Before I formed you in the womb, I knew you.
Before you were born, I set you apart.
I appointed you as a prophet to the nations.
Jeremiah 1:5
If you’re a pastor (or especially a youth pastor), do these words make you want to vomit?
Really, God?! You appointed me for this? You intended for this to be my life? This is what it means to be set apart? Really?!
Someone recently told me, “You get paid to do your devotions. You get paid to pursue deep relationships. You get paid to be at church on Sunday morning.”
And then with a chuckle that made me miss Janice from Friends, concluded, “Essentially, you’re getting paid to do what I’m asked to do in my spare time.”
I resent my “calling.”
If one more person makes a joke about me only working on Sundays, I might go UFC on his a**!
(And if another person says it to my wife, I will need to find a good trial attorney because she might go all Aileen Wuornos on his a**!)
I’m done explaining myself. I’m done trying to prove my worth. I’m sick of offering as defense for my week’s work, my tiredness and my kids’ frustration that daddy is never present…even when he is.
No matter how hard I work, I never feel like I am worth what they pay me…which isn’t a lot but still too much because they pay me to do that which we should all be doing anyways.
Why did God call me to this? Why did He set me apart?
I wish He would give me an answer!
So the other day I read Tullian Tchividjian’s new book Surprised by Grace: God’s Relentless Pursuit of Rebels. It was so good. In fact, stop reading this. Go to Amazon and order it. Now. Seriously.
I was just planning on giving the book a cursory scan to prepare for the Steve Brown Etc. interview with Tullian (you should definitely check out the podcast) but three hours later, I had read it in its entirety. Cover to cover. Have you ordered the book yet?
In the book, Tullian demonstrates through the story of Jonah God’s pursuit of rebels. But not simply His pursuit of the rebels of Nineveh or even the rebel sailors who worshiped idols, but the pursuit of the rebel, Jonah.
From page 89…
God is more interested in the worker than He is in the work the worker does. He’s more interested in you than in what you can accomplish. If accomplishing Project Nineveh was all God cared about, He could have discarded Jonah and found a more reliable prophet. He knew Jonah would run; so why did He ask Jonah to go in the first place? It was because Jonah was God’s project. God comesafter Jonah not because He needs Jonah, but because Jonah needs God.

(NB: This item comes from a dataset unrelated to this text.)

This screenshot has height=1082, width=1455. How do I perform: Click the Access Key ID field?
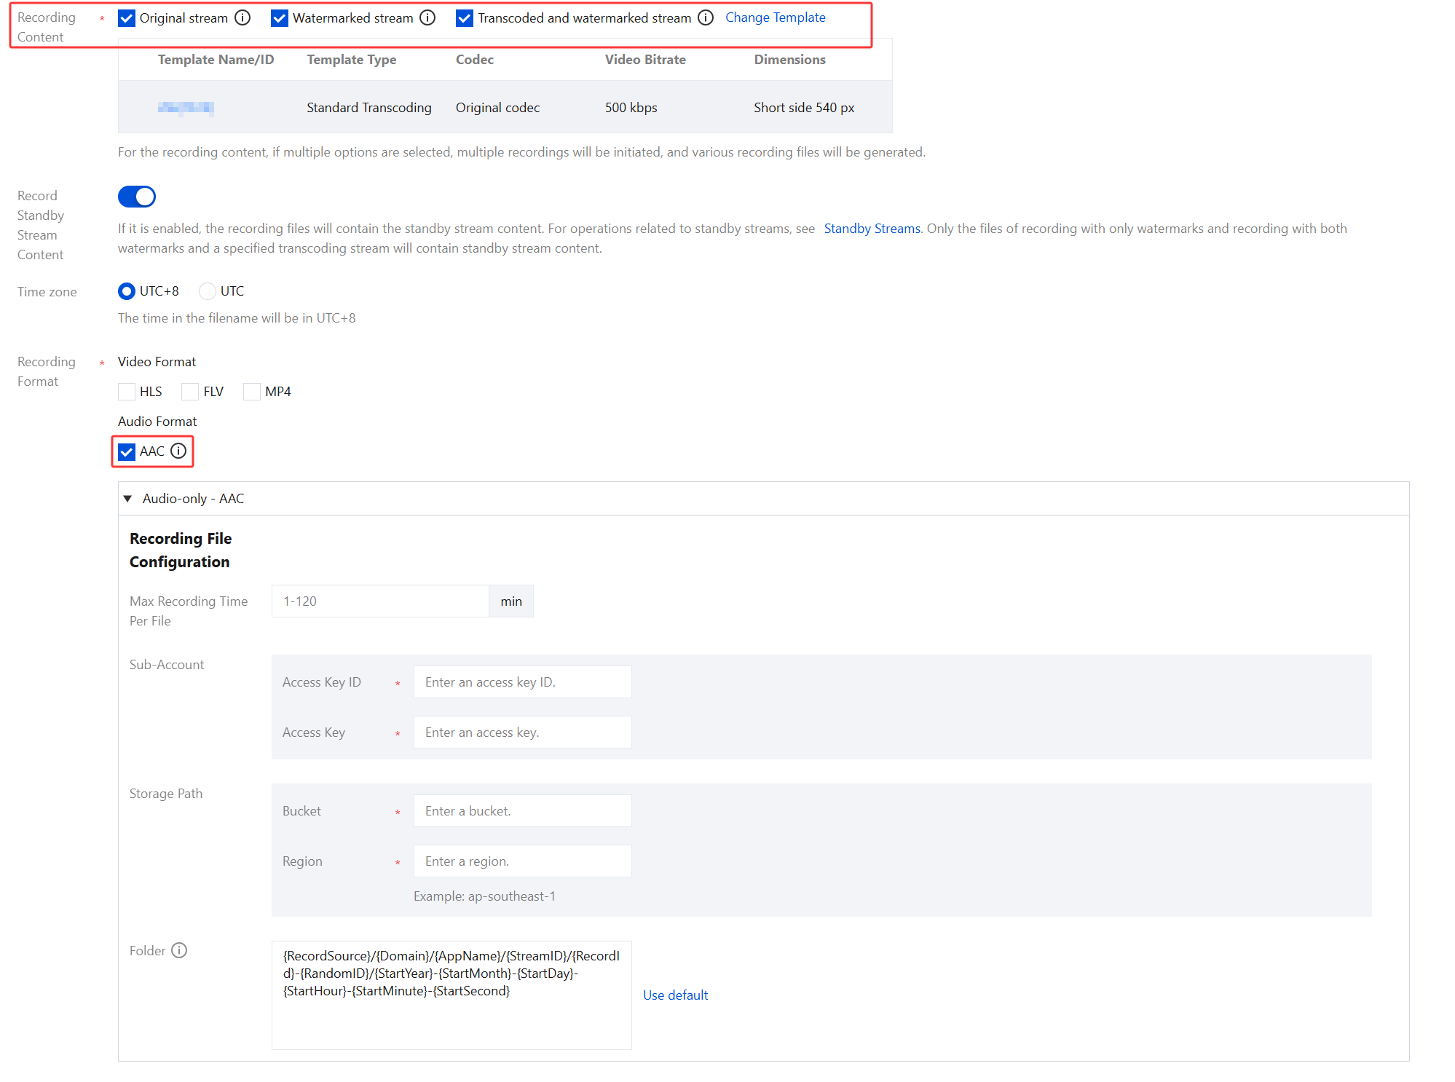[522, 682]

God has given me an amazing wife. Want proof? Go back and read my blog about my first sermon in which I share my wife’s journal from that Sunday. It doesn’t make sense to me that I have a wife like her. But I do!
The other day she told me about an image that came to mind as she was praying for me. It was God and me sitting together on the edge of a dock with our feet dangling in the water and our arms around each other’s shoulders.
That’s sweet, right? But instead of Kelly seeing this somewhat saccharine, Footprints-esque image, what I really need is for Him to answer my question. Why have You called me to this?
Am I missing something?!
So glad it’s all about grace.
Zach


July 6th, 2010 at 8:59 am
love it zach.
July 6th, 2010 at 11:39 am
You’ve said out-loud what so many of us feel. Thank you. I realized the other day, the Lord called me into the ministry for my good, not there’s.
Hang in there. It doesn’t get easier, but it sometimes gets better.